Mabel Terry-Lewis, the actress
This delightful miniature shows three golden-haired children – two girls, possibly twins, on either side of their little brother. Apart from the initial letter of each child’s name – H, D and A – their details are sadly lost to history though there is a strong chance that the children may have been the nieces and nephew of the artist.
Housed in a 14/15 ct gold frame, the portrait is signed Mabel Terry Lewis and dated 1896 when the artist was just 24 years old. The frame is backed with foiled blue glass with a lock of hair from each child surmounted with their respective initial in gold. The portraits may have faded as the colours are muted though it still resides in its original velvet-lined travel case with an easel display stand.
Mabel Gwynnedd Terry Lewis was born in 1872 into a theatrical family, part of the Terry-Gielgud dynasty. Her mother Kate was a leading lady on stage having made her debut as a child but retired from acting when she married. Kate’s younger sister was the acclaimed Shakespearean actress, Ellen Terry.

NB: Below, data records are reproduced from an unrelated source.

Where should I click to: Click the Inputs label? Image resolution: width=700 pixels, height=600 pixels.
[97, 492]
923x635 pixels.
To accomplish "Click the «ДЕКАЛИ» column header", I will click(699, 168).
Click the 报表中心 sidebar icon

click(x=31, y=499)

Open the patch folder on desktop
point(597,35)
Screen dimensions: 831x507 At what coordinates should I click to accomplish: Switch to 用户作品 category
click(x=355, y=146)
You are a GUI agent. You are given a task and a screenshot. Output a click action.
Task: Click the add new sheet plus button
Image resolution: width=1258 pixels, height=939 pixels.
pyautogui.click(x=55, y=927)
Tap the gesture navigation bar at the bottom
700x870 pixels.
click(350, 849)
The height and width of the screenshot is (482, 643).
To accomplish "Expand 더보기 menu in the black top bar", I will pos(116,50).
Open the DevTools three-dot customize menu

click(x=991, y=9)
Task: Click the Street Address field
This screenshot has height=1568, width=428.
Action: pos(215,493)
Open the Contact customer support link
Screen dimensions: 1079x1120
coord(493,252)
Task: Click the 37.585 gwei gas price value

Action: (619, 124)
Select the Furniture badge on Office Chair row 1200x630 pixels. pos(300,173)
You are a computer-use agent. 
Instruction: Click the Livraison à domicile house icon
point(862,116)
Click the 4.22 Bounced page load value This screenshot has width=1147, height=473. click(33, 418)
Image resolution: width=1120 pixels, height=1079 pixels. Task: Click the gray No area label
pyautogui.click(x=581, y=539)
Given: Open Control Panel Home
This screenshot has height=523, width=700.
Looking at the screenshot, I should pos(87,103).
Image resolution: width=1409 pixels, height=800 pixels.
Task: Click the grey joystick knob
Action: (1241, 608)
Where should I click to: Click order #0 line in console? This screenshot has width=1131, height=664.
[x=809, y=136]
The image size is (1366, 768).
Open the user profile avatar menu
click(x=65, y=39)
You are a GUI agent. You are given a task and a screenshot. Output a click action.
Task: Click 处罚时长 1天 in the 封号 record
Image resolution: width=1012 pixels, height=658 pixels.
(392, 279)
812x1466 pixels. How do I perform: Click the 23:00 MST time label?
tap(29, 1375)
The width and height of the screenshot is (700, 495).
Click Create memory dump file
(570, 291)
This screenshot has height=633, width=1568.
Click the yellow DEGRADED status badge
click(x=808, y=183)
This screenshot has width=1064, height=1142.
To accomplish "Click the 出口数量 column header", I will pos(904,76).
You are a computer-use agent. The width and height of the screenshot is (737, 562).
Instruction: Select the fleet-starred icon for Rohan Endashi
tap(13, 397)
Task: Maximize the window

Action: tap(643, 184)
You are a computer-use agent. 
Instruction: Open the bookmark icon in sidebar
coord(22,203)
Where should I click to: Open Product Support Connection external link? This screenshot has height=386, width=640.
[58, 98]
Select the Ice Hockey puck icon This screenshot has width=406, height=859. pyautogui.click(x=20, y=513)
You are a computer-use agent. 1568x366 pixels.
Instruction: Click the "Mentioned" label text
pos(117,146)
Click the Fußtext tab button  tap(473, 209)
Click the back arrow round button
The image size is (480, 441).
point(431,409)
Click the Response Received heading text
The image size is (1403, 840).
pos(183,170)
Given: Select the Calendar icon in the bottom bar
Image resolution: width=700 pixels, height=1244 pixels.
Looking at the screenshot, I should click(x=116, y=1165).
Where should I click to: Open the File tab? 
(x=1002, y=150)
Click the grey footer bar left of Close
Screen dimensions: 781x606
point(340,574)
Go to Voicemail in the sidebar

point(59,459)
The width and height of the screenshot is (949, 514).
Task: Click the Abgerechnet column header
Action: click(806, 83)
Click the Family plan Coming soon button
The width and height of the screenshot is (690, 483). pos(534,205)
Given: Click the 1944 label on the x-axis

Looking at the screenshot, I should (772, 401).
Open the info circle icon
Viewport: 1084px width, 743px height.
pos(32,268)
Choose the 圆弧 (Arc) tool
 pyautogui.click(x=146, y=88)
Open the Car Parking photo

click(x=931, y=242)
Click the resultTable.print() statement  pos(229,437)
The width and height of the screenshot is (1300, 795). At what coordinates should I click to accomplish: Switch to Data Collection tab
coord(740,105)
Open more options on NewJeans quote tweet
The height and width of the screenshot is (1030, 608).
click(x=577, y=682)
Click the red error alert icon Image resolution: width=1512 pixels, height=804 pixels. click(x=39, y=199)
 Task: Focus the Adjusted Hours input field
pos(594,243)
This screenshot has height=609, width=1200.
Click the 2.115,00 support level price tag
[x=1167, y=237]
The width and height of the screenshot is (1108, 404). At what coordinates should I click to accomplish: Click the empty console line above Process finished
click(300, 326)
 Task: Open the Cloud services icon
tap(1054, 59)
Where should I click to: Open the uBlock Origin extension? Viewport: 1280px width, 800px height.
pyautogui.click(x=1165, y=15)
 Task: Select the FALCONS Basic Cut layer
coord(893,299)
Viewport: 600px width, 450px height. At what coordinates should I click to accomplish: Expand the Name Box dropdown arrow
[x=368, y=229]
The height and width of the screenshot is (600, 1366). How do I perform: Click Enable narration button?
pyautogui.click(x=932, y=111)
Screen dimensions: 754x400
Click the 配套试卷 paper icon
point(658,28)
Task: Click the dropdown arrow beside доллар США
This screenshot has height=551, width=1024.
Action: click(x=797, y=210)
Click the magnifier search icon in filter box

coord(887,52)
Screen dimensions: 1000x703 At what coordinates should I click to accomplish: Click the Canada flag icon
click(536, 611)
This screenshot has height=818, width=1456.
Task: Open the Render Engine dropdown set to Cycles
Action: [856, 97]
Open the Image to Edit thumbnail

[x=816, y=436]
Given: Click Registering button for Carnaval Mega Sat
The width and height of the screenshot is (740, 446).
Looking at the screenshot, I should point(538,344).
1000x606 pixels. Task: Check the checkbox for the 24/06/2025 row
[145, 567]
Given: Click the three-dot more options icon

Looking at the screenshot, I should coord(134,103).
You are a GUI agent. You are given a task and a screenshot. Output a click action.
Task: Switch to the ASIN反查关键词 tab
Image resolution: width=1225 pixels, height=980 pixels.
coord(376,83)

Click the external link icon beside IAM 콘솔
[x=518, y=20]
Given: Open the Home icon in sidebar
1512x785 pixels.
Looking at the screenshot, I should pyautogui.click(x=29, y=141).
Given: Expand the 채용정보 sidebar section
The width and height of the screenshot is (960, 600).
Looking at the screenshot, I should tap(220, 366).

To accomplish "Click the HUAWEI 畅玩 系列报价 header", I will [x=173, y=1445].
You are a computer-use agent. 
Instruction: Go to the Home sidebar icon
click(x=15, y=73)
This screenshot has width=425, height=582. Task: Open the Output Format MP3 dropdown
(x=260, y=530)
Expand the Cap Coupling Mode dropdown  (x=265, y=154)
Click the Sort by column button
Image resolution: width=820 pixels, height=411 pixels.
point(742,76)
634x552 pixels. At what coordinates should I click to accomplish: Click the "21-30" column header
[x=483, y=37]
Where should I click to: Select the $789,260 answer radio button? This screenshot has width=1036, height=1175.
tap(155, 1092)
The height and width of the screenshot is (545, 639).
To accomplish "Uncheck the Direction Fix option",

Mabel was the youngest of Kate’s five children. Her father, Arthur James Lewis, was a prosperous businessman as well as a talented artist and musician. Amateur dramatics were popular whilst the children were growing up and one of their performances was apparently put on for the author Lewis Carroll and the librettist W. S. Gilbert whereupon Carroll proclaimed Mabel to be “the gem of the whole thing . . . a born actress”. So it was probably inevitable that Mabel would have a glittering career in acting. Like her mother though, she retired from the stage when she married Ralph Cecil Batley, a major in the Dorset Yeomanry, in 1904. Her happy marriage was cut short in 1917 by the death of her husband whereupon Mabel returned to acting in the West End. Amongst her many stage highlights was playing Lady Bracknell in The Importance of being Earnest in 1930 alongside her nephew Sir John Gielgud. She also appeared in eleven films including a couple of early silent movies.
But acting was not Mabel’s only talent; she also painted portrait miniatures as testified by this example of her work. She exhibited at the Royal Academy and the Royal Miniature Society between 1896 and 1925.